1968

Teorema (1968)

The ease with which one mysterious Visitor falls into the life of a bourgeoisie family in Teorema is surprisingly intimate, but his spiritual and sexual influence is also a catalyst for seismic shifts in their superficial lives, as Pier Paolo Pasolini strips away the material distractions of class, capitalism, and religion to expose the emptiness within each.

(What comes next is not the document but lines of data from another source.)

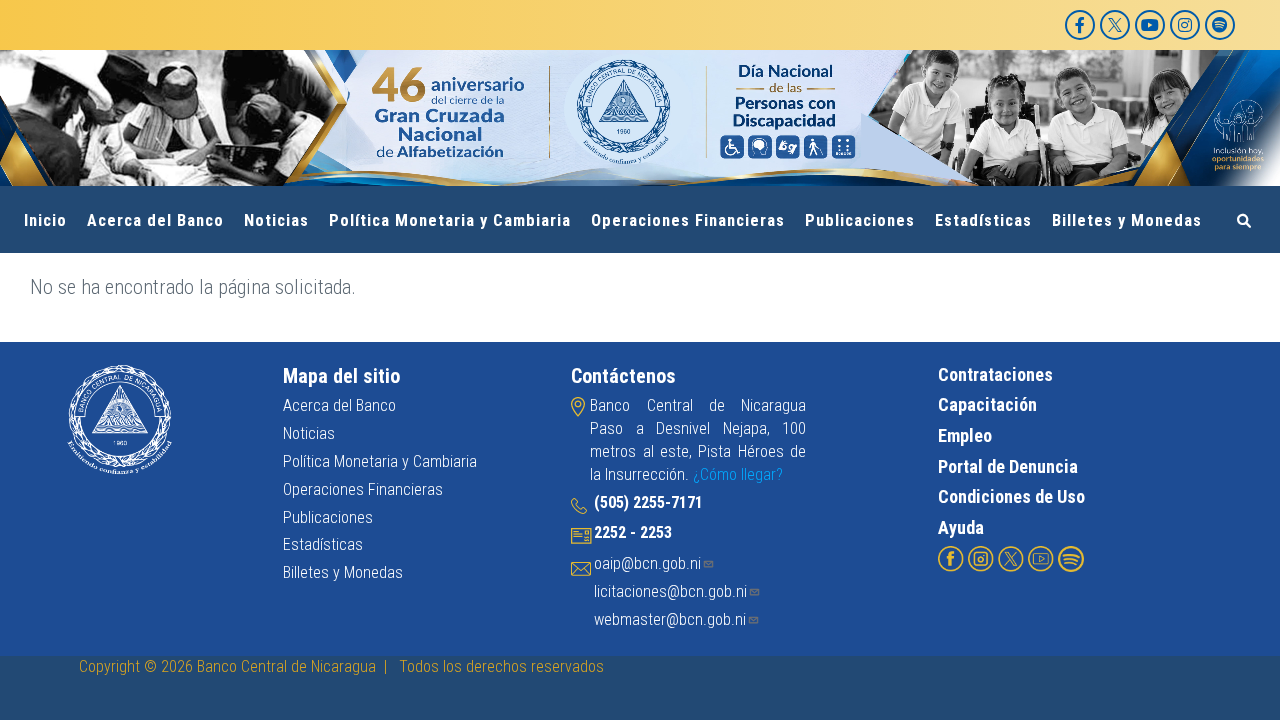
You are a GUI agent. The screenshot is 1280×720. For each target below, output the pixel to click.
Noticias (276, 220)
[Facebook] (1080, 25)
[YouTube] (1150, 25)
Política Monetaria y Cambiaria (450, 220)
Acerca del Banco (155, 220)
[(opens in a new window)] (951, 557)
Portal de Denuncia (1008, 466)
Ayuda (961, 527)
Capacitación (987, 404)
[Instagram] (1185, 25)
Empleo (965, 435)
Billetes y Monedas (1127, 220)
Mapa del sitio (341, 376)
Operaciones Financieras (688, 220)
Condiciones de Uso (1011, 496)
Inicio (45, 220)
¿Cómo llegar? (738, 474)
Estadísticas (983, 220)
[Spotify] (1220, 25)
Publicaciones (860, 220)
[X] (1115, 25)
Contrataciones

2001: A Space Odyssey (1968)

Through his indisputable talent as an avant-garde storyteller, Kubrick accomplishes a formal rigour and aesthetic precision in 2001: A Space Odyssey that so few artists have ever come close to, revealing a glimpse of humanity’s infinite potential through a staggering feat of filmmaking that measures up to the transcendent, cosmic scale it is representing.

Shame (1968)

From the moment the first bombs start falling, Ingmar Bergman descends Shame into an irreversible degradation of innocence, love, and compassion, tragically twisting the souls of wartime survivors into distorted shadows of their former selves and taking this study of human violence to its logical, haunting end.

Hour of the Wolf (1968)

As we trace back the steps of one mentally tortured painter through the days before his disappearance in Hour of the Wolf, it becomes clear that no other Ingmar Bergman film has come this close to outright psychological horror, surreally warping our most intimate relationships into vulnerable weaknesses where demons come to play.

Funny Girl (1968)

Whatever compassionate respect that comedienne and Broadway star Fanny Brice was denied in her lifetime, Barbara Streisand and William Wyler make up for in their representation of her as a sensitively layered figure in Funny Girl, radiating an upbeat irreverence and vibrant musicality out from this subversive innovator of women’s roles in American entertainment.

If…. (1968)

The implication of the title If…. is not a question, but an unfinished dream, as Lindsay Anderson conjectures a surreal world parallel to our own that assembles the strict hierarchy of a British boy’s boarding school into a pointed political allegory of tyrants, revolutionaries, and homoerotic power plays.

Planet of the Apes (1968)

In drawing a series of parallels between humans and their primate cousins in Planet of the Apes, Franklin J. Schaffner exposes both our inherently primitive psychology and our unique propensity for self-destruction, though not without framing his anthropological questions within a richly constructed world of great mysteries and thrills.

Once Upon a Time in the West (1968)

Once Upon a Time in the West’s epic narrative is more a legendary tale than anything else, as Sergio Leone stages remarkably orchestrated, suspenseful face-offs in dry, open deserts, turning outlaws, lawmen, and pioneers into mythical figures of American history.